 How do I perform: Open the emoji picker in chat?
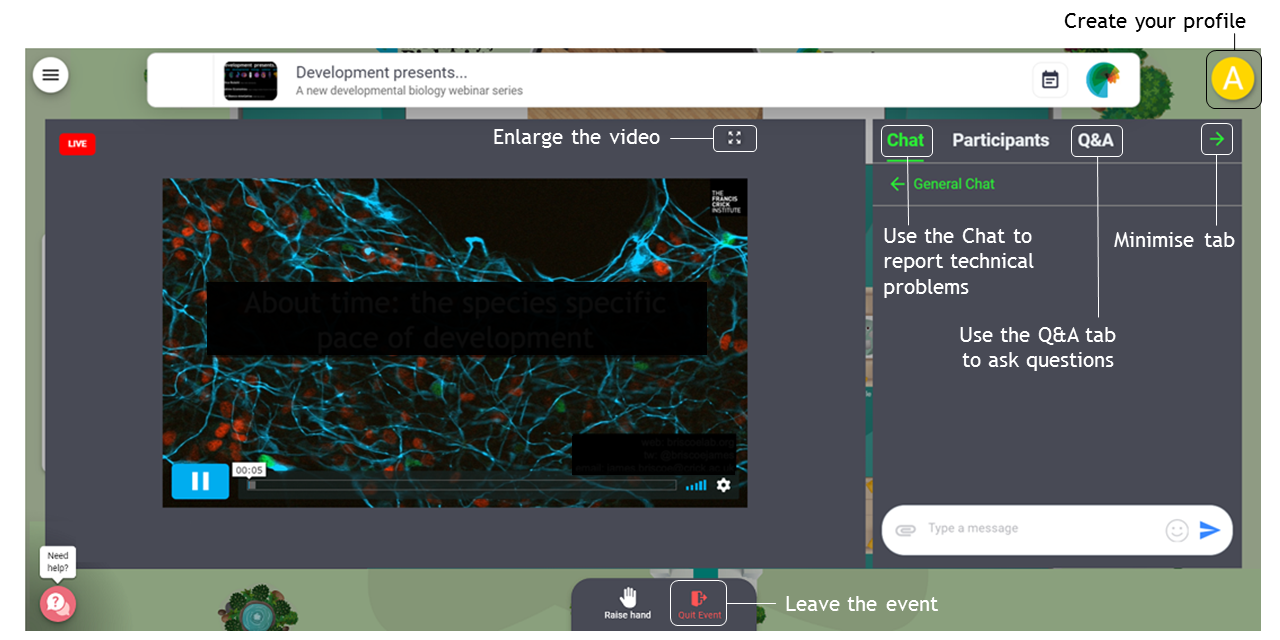[1177, 531]
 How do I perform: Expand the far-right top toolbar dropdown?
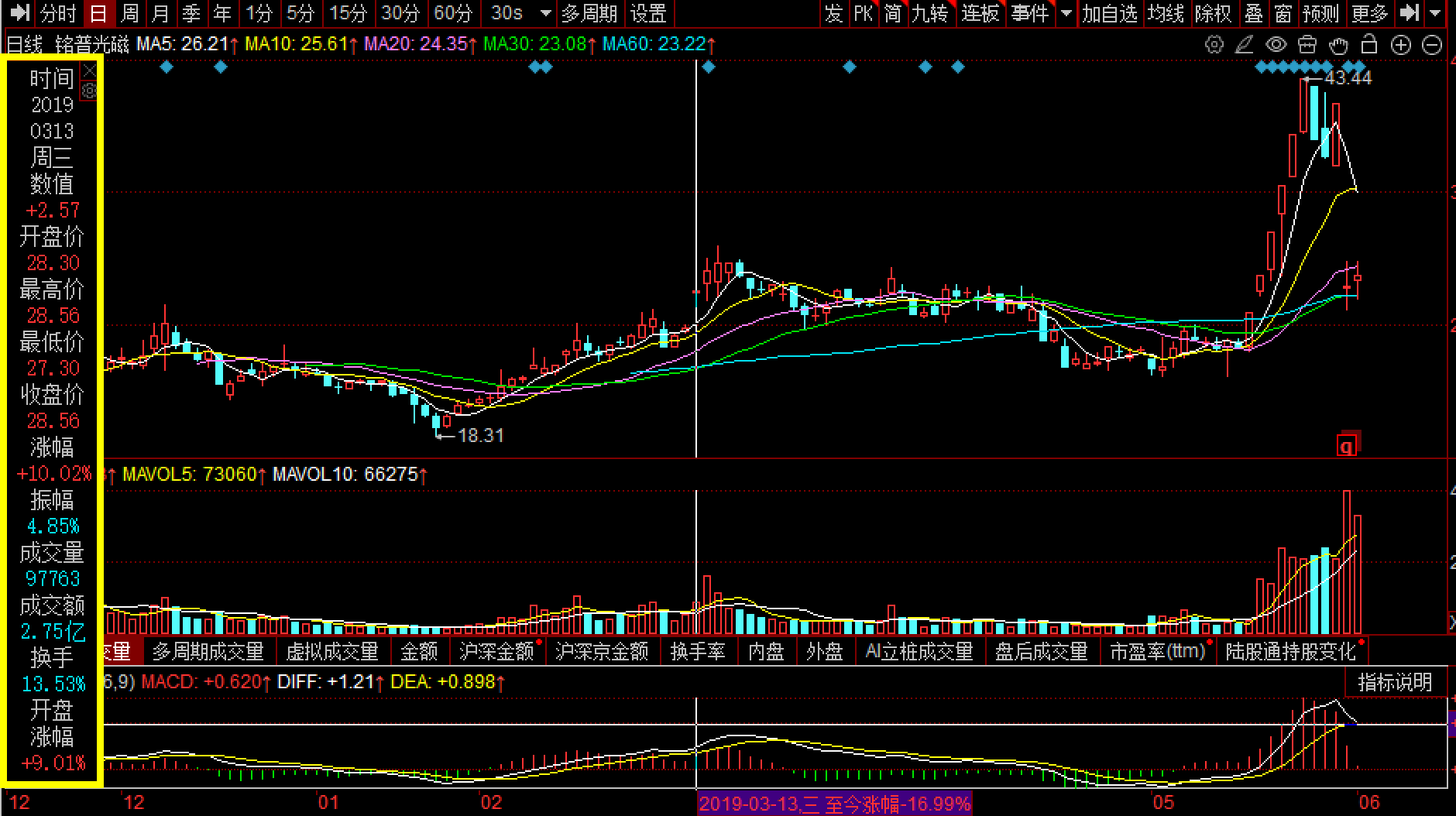click(x=1436, y=13)
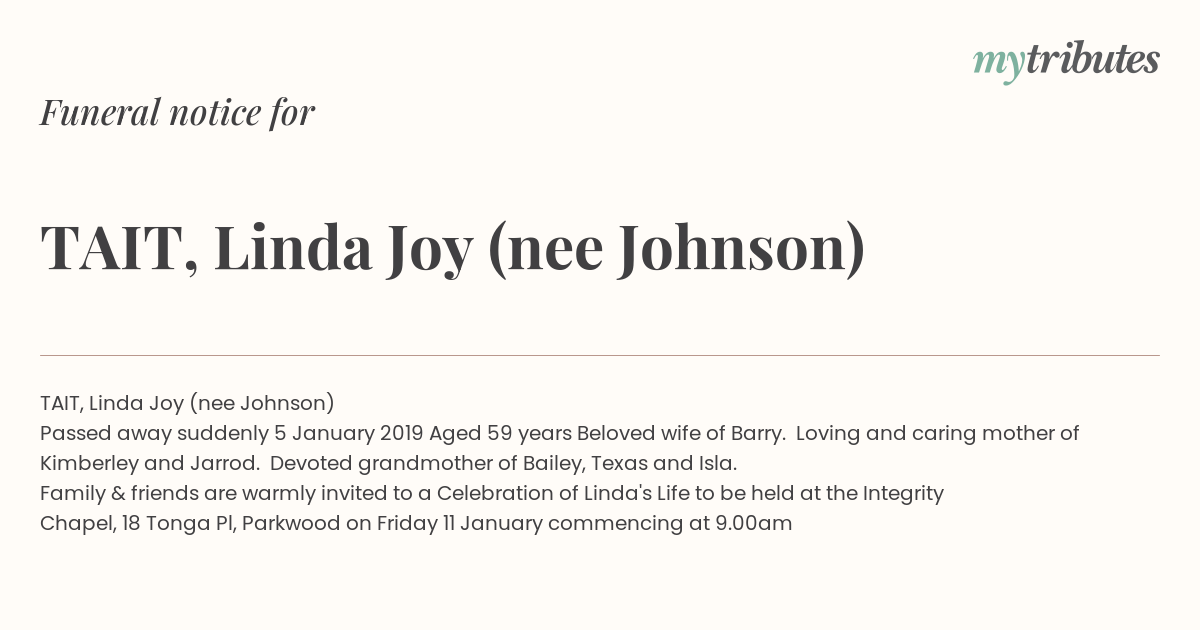Click the text "Loving and caring mother of"
The image size is (1200, 630).
coord(938,434)
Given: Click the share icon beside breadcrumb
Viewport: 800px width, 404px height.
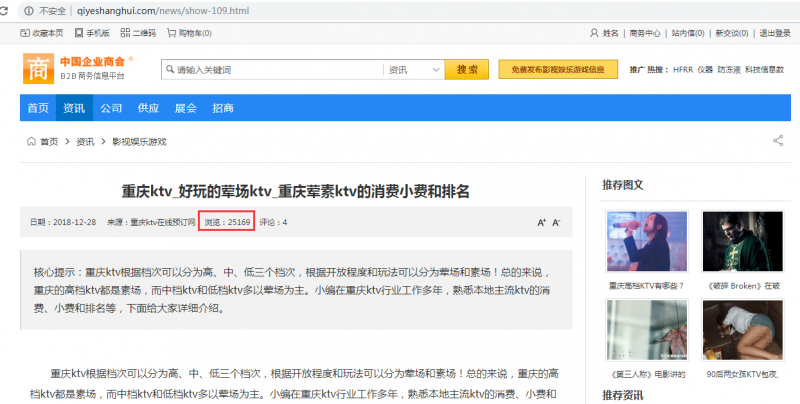Looking at the screenshot, I should pyautogui.click(x=777, y=141).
-----
Reproduce every line from the start down through the line containing "coord(938,434)", including that line, and omit the pictures.

 How do I perform: Open the emoji picker in chat?
[1177, 531]
 How do I perform: Expand the far-right top toolbar dropdown?
click(x=1436, y=13)
Click the text "Loving and caring mother of"
The image size is (1200, 630).
coord(938,434)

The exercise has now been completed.